# Need suggestion on MegaSquirt setup for 1.8T 20V



## PrezeS-E36 (Apr 20, 2003)

Hi all, I
I did search but unfortunately the search engine doesn't like "1.8T", "1.8 T" and so on. 
It looks like most people on vortex.com run MSnS-Extra version 3, I was wondering if this is the right setup for my application. 
It's AWW motor that I'm looking to install in my MK II Golf race car and run using MS. I want MS to control both fuel and spark, I want ms to run stock coil packs. I'm going to use 2.0 cable TB from the automatic jetta that has TPS. 
Iif anybody could directed me to documented MS installs for 1.8T I would really appreciate that.


----------



## yellerrado (Feb 22, 2002)

*Re: Need suggestion on MegaSquirt setup for 1.8T 20V (PrezeS-E36)*

the last time i was lookin into the whole megasquirt setup no one had anything to drive the stock coil packs on the 1.8t this is over a year ago now. you could use ford edis setup from ford escort which would be a wasted spark but only single coil and run plug wires


----------



## PrezeS-E36 (Apr 20, 2003)

*Re: Need suggestion on MegaSquirt setup for 1.8T 20V (yellerrado)*

That's what Patron suggested to run wasted spark coil with 16V plug wires, 
anybody wants to suggest donor car for coil and igniters, I remember corectly escort LX had coil like that any others ?


----------



## yellerrado (Feb 22, 2002)

*Re: Need suggestion on MegaSquirt setup for 1.8T 20V (PrezeS-E36)*

not sure of others but you will see the coil setup in the escort.. early to mid 90's i guess.. you go to any junkyard and you will be sure to find it. pick up coil pack, edis unit, vr sensor and wheel for the whole deal.. harness would be nice too so you see what goes where


----------



## PrezeS-E36 (Apr 20, 2003)

*Re: Need suggestion on MegaSquirt setup for 1.8T 20V (yellerrado)*

well, 1,8T allready has triger wheel 60-2 and VR, but i go look at coil and connector


----------



## sdezego (Apr 23, 2004)

*Re: Need suggestion on MegaSquirt setup for 1.8T 20V (PrezeS-E36)*

You originally mention stock 1.8T coil packs, but I know you were referring to stock COPs (Coil on plugs). There are a few that are running this setup, but more that are running wasted spark Coil packs using just the 60-2 Vr.
I will be running this setup eventually, but may start out initially as Coil pack using the 16v plug wires. There is really not much hardware mods to go from coil pack to COP.
Here are some things to help you out:
- V3 board is definitely what you want to run hands down.
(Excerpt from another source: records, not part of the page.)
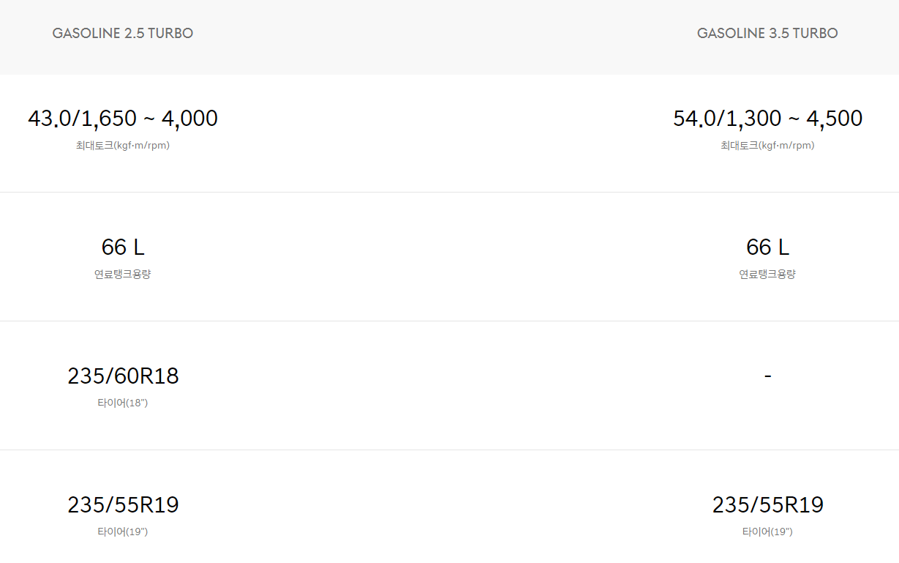Click the 235/60R18 tire value

[x=123, y=376]
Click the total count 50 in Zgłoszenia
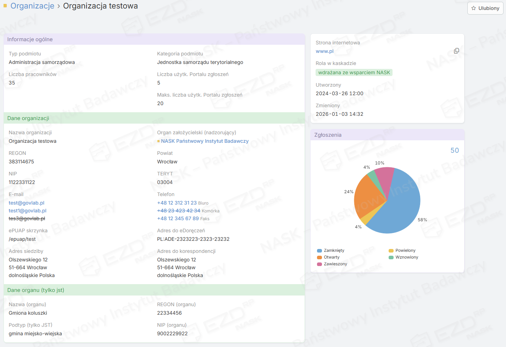 click(454, 150)
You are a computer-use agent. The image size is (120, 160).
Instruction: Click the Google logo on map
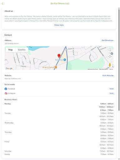pos(9,68)
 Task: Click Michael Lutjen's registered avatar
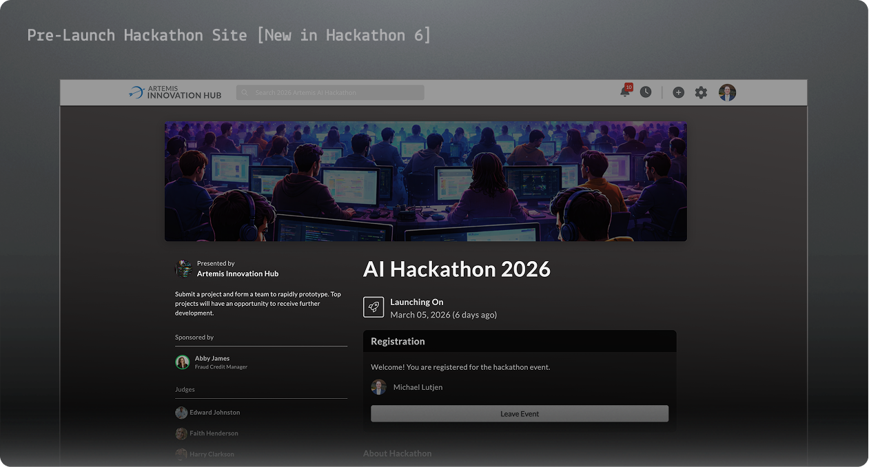click(x=379, y=386)
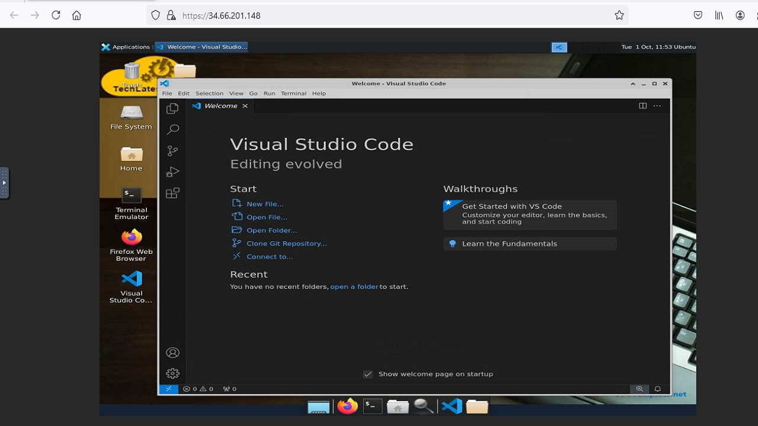The width and height of the screenshot is (758, 426).
Task: Open the Run and Debug view
Action: click(x=172, y=172)
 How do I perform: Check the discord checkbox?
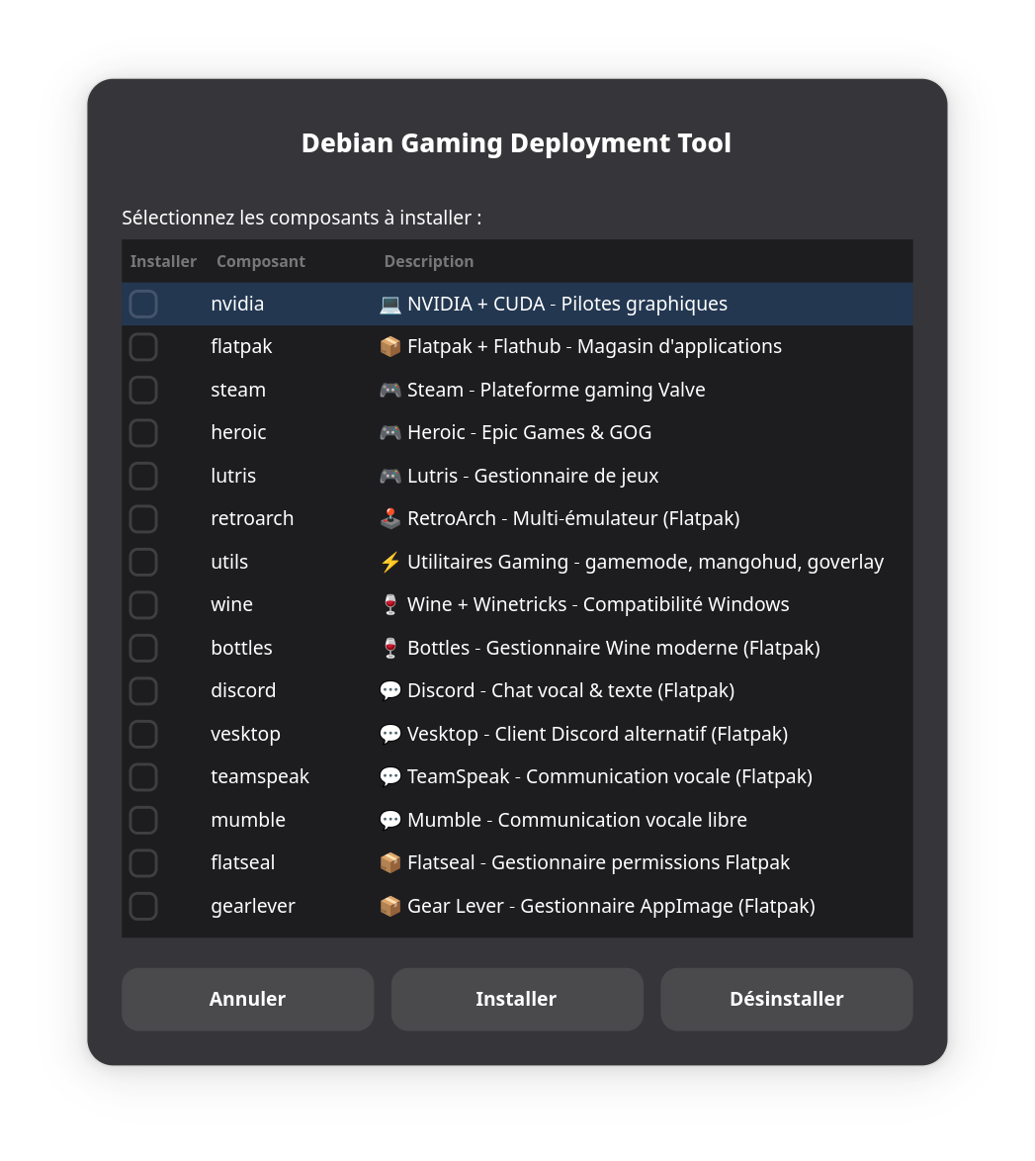(143, 690)
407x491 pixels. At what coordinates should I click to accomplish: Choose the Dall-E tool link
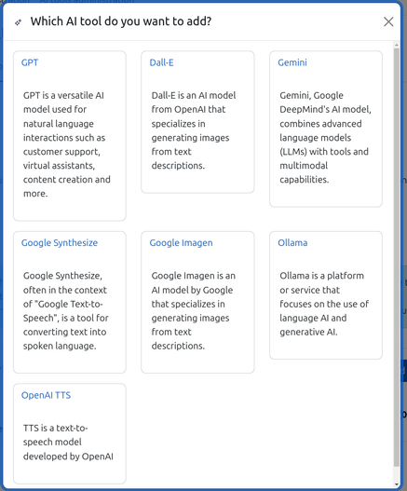pos(161,62)
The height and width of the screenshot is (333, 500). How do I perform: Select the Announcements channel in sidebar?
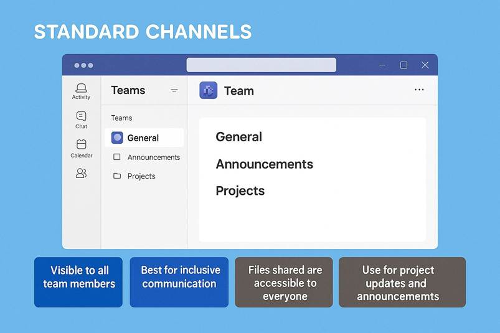point(153,157)
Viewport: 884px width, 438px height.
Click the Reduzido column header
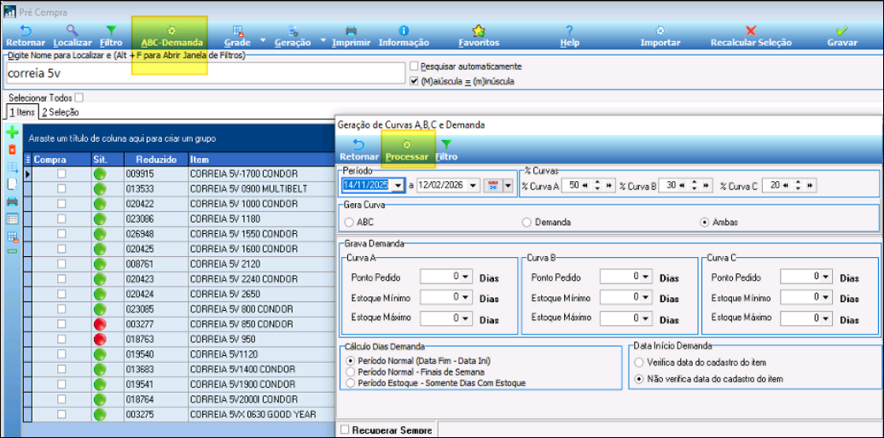pos(154,159)
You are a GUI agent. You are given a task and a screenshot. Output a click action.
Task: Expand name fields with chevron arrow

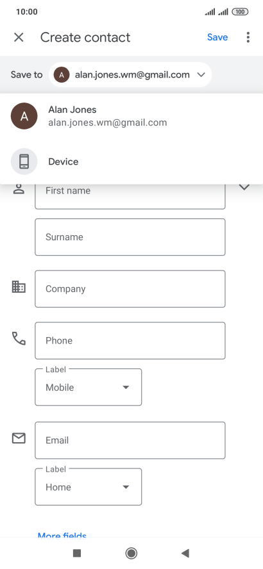(244, 187)
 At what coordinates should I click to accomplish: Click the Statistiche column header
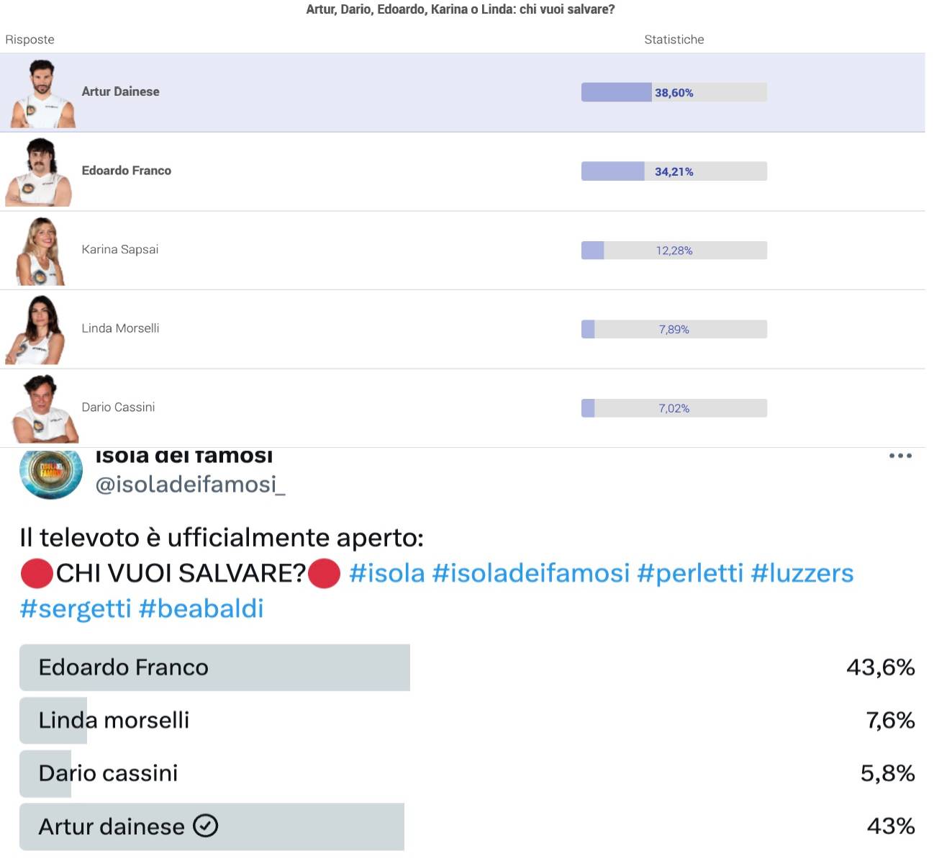click(674, 40)
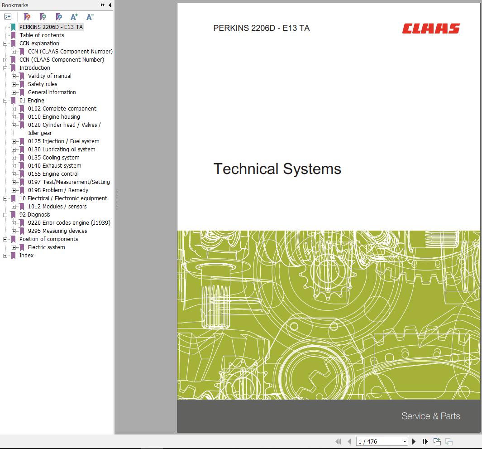Viewport: 482px width, 449px height.
Task: Jump to the last page
Action: [425, 441]
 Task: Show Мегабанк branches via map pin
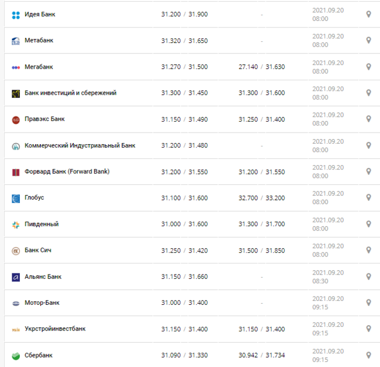(368, 67)
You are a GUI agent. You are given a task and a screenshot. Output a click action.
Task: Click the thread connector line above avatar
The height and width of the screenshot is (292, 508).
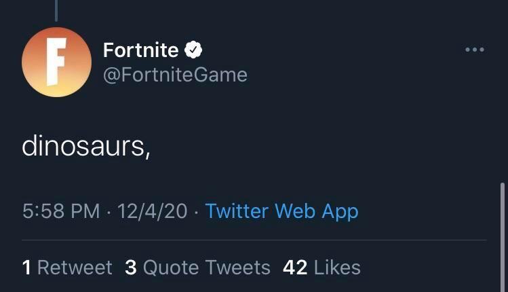click(56, 10)
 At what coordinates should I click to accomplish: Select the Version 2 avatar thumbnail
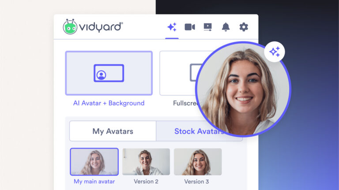[x=146, y=162]
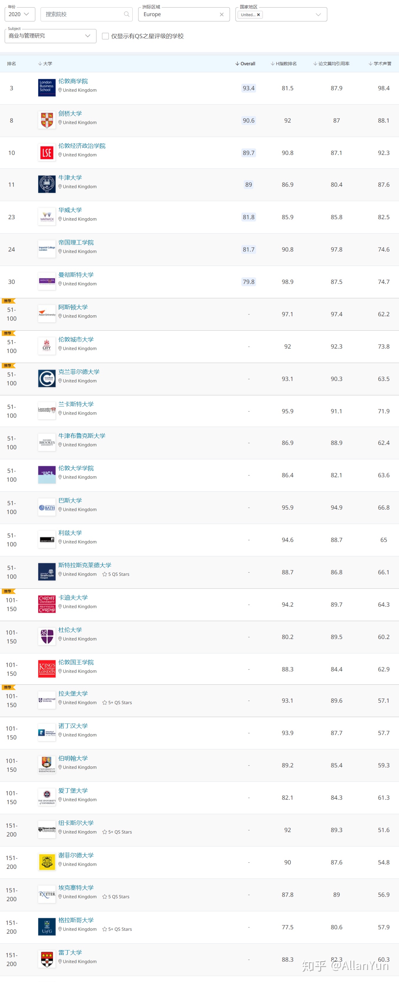
Task: Click the 5 QS Stars icon for Strathclyde
Action: tap(104, 574)
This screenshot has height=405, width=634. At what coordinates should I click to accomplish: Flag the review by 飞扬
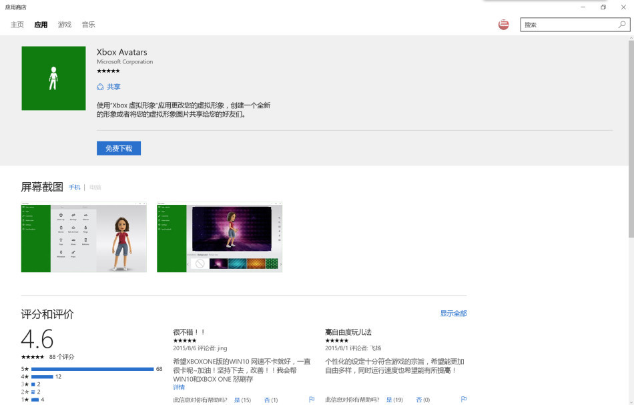[464, 400]
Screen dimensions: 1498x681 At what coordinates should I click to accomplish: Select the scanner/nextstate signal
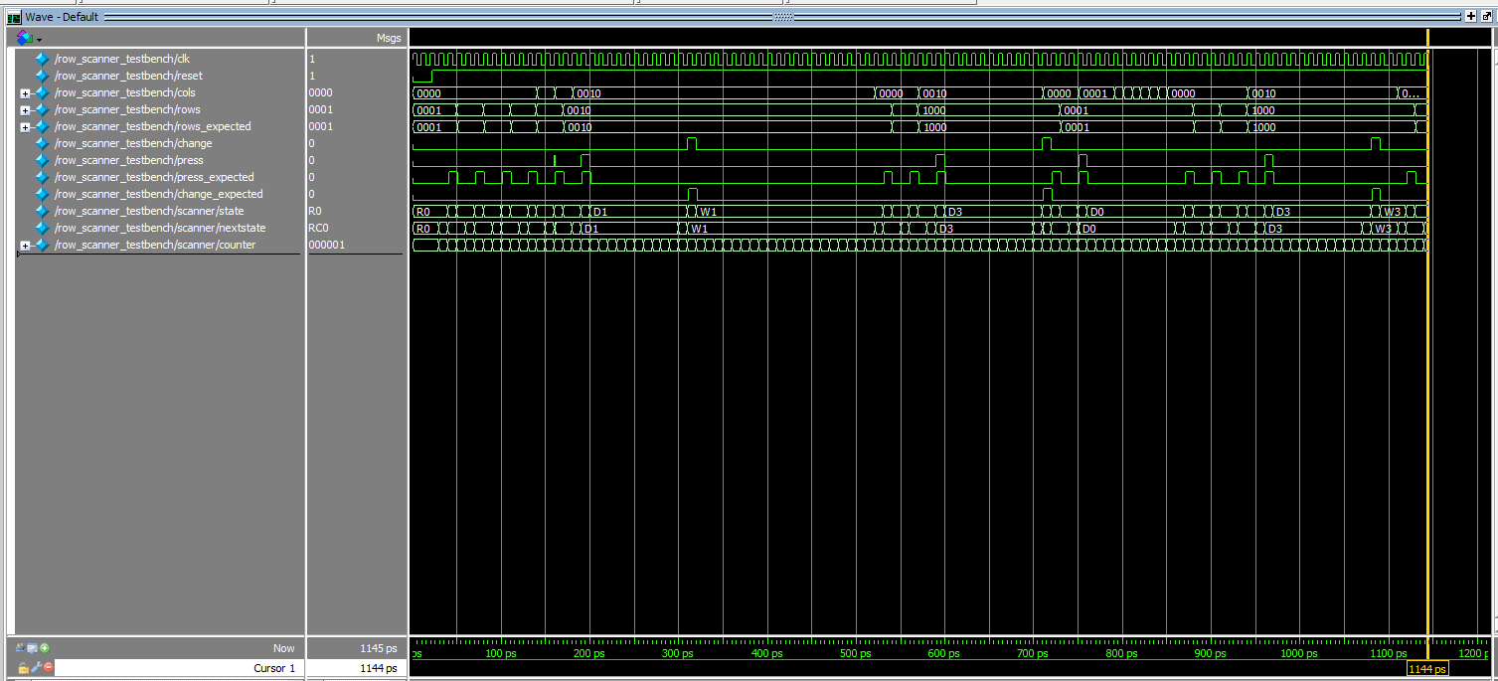point(160,228)
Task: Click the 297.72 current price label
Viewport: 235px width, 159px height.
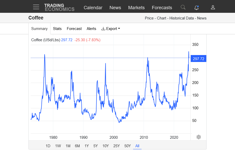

If you are building your own go for all the extras (Flyback for Low Imp Injectors, Vr circuit and Hall Circuits, etc). Really no more work and minimal cost to have a system that you can rearrange any which way. IMHO
- MSI/V3 board/MSnS -e code can drive pretty any ignition you want to run
- MS, now (as of V2.2 iirc) recommends the use of the VB921 High current Ignition Coil driver which you build right into the case (no more external ICMs). You need 1 of them for Dist, 2 for wasted spark and 4 for COPs** on a 4cyl (**See Note). That is pretty much the only hardware difference. When you generally buy a kit to assemble, it usually comes with 1 VB921, but you can order additional ones to wire up.
**There have been mixed reviews on using the different 1.8T COPs. Since there are a few variants, some report better success with some vs others. I already have the 3 wire AEB types but I am not sure they produce good results yet which is why I may start off with Coil Pack Wasted spark. I know of at least one person who is using the later 4 wire COPs on V3 board MSnS-e. Originally he was trying to use the later 3 wire COPs with 4 VB's, but had problems trying to get it to work properly (don't know exactly why though). You will need to verify that if you run the 4 wire COPs (if you even need to run VB's since the 4 wire COPs already have the ign control mod built into each coil).
I am no expert, but have done quite a bit of research as I was trying to decide on different ignition alternative for my setup. Hope that helps.
Shawn


----------



## need_a_VR6 (May 19, 1999)

*Re: Need suggestion on MegaSquirt setup for 1.8T 20V (sdezego)*

You can also run the stock coils in 'waste spark' pairs if you want. You just need two transistors to give a 5v pulse trigger with the later 4 pin coils or 4 VB921s for the AEB coils. 
As far as I know MS can't decode the stock cam sensor, so it's additional work to go true COP.


----------



## sdezego (Apr 23, 2004)

*Re: Need suggestion on MegaSquirt setup for 1.8T 20V (need_a_VR6)*


_Quote, originally posted by *need_a_VR6* »_
As far as I know MS can't decode the stock cam sensor, so it's additional work to go true COP.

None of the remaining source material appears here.